Еду давали трижды в день — в обед какой-нибудь суп из капусты или вермишели, а утором и вечером теплый чай и хлеб. Назначенные дежурные разливали жидкость в подставляемые миски и кружки. Пока не голодали: у каждой семьи имелись домашние припасы.
Хотя нам, детям, в сто раз было интересней находиться в вагоне, чем бегать в школу, но тревога и печаль взрослых мешала в полной мере наслаждаться бездельем и играми. Не раз за эти дни я слышала, как бабушка сердито выговаривала папе, мол, стоило привести в дом маму, как беды посыпались сами собой. А если я:1 или сестра подходили к маме, когда она стояла у маленького оконца, которое открывали иногда для проветривания и в которое все | курильщики попеременно выдували дым из своих папиросок, то видели, как она быстрым движением руки смахивала слезинки с ресниц.
Поздними вечерами, когда вагон освещали трепещущие блики огня «буржуйки», выхватывая из полутьмы осунувшиеся лица людей, обреченных судьбой в эти дни на неизвестность и тревогу, сама собой где-нибудь возникала песня. Чаще всего зачинщиками были наши родители, ведь всю свою молодость они участвовали в городском хоре, солировали в нем. Мне всегда в такие минуты j вспоминались самые светлые дни детства, когда наша семья по воскресеньям обязательно отправлялась на пикник. Это мог быть поход в парк, и тогда после короткого застолья мы с Ядей, зажав в кулачках по десять копеек, бежали кататься на качелях и покупать по порции молочного мороженого — это были самые желанные развлечения, и к тому же выданных денег хватало именно на них.
Но еще интересней было отправиться на озеро Зирго, что было за городом. Путь к нему лежал через городское кладбище, и мы всегда подходили к могилкам родных, быстро их подметали, ставили новые цветы в вазы, а потом шли еще метров триста к озеру. Вместе с нами на пикники всегда отправлялась семья маминой подруги тети Нины. Тетя Нина и мама дружили еще до войны, до замужества. Обе считались в городе первыми красавицами, первыми певуньями. Они и после войны остались такими, но домашние заботы и дети наложили свой отпечаток на лица, сделали их более суровыми. У тети Нины первый муж погиб на фронте, а второй, дядя Коля, был всегда молчаливым, он один не пел в их компаниях. Кстати, мы с Ядей тоже знали все песни и любили подпевать взрослым.
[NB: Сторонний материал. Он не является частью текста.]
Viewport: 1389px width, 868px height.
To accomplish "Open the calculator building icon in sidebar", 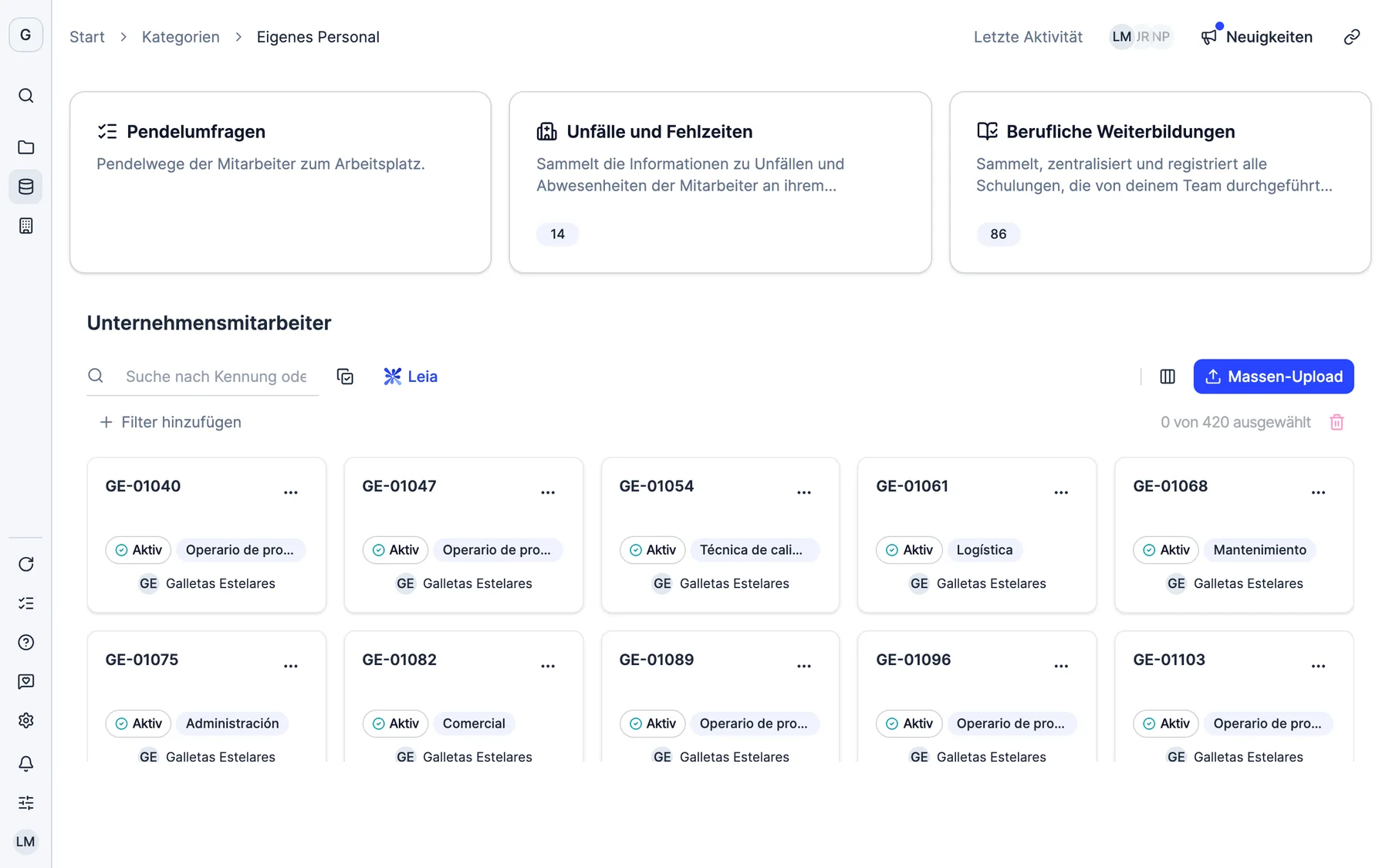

На озере мужчины сначала ловили рыбу, а мы купались. Потом все садились вокруг расстеленной на траве белой скатерти, начиналось застолье, и вскоре трехголосное пение плавно разливалось над прибрежным кустарником, уходя в высоту, в густые кроны высоких деревьев. Правда, иногда папа мог все испортить: выпив, он начинал петь во всю мощь голоса, тогда мама и тетя Нина сердились и отправляли его поспать. В такие походы или тетя Нина, или мама брали гитару, и часто просто тихо играли на ней. Счастливые дни!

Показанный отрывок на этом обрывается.